Sunday morning the weather maps seemed to say the storm had moved east, and I drove off into a day of rain and rainbows and blue patches. Day 2 of going someplace new. I thought I wanted to cross the Columbia River, so headed west to Cathlamet, where there is a bridge to Puget Island, and then a ferry. At first the river didn't seem wide enough, until I realized there were almost always islands between the highway on the Washington side and the Oregon riverbank.

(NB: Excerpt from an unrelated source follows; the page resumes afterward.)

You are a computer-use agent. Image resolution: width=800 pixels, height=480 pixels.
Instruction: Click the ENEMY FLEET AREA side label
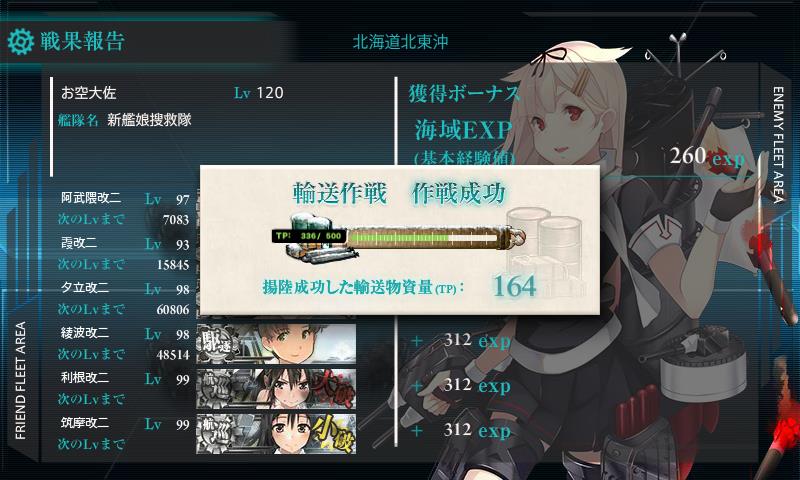(x=778, y=144)
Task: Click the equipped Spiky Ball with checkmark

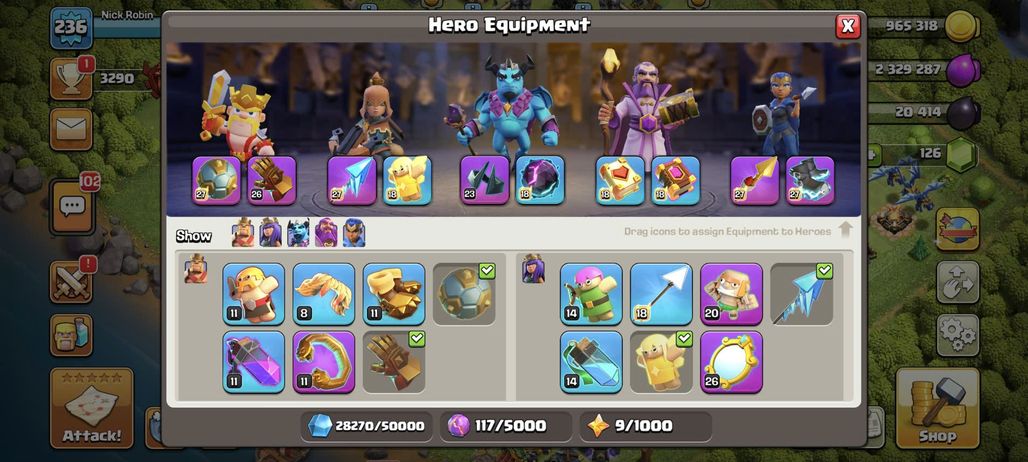Action: pos(464,294)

At Cathlamet you can turn aside and drive over a bridge that crosses maybe half of the width of the river, onto a big island; that was enough. Crossed back and headed west again. I had David Thompson on my mind, the Northwest Company cartographer who explored the entire length of the Columbia River, across the mountains from the plains north of Calgary and putting together a picture of the entire Rocky Mountain interior. By the time he was here, in 1811, the journey was all but over. As it was for Lewis and Clark, in 1805. (This is the back of the 2005 Lewis and Clark nickel:)
After Skamokawa Vista Park, the highway turns away from the river, up into the Willapa Hills.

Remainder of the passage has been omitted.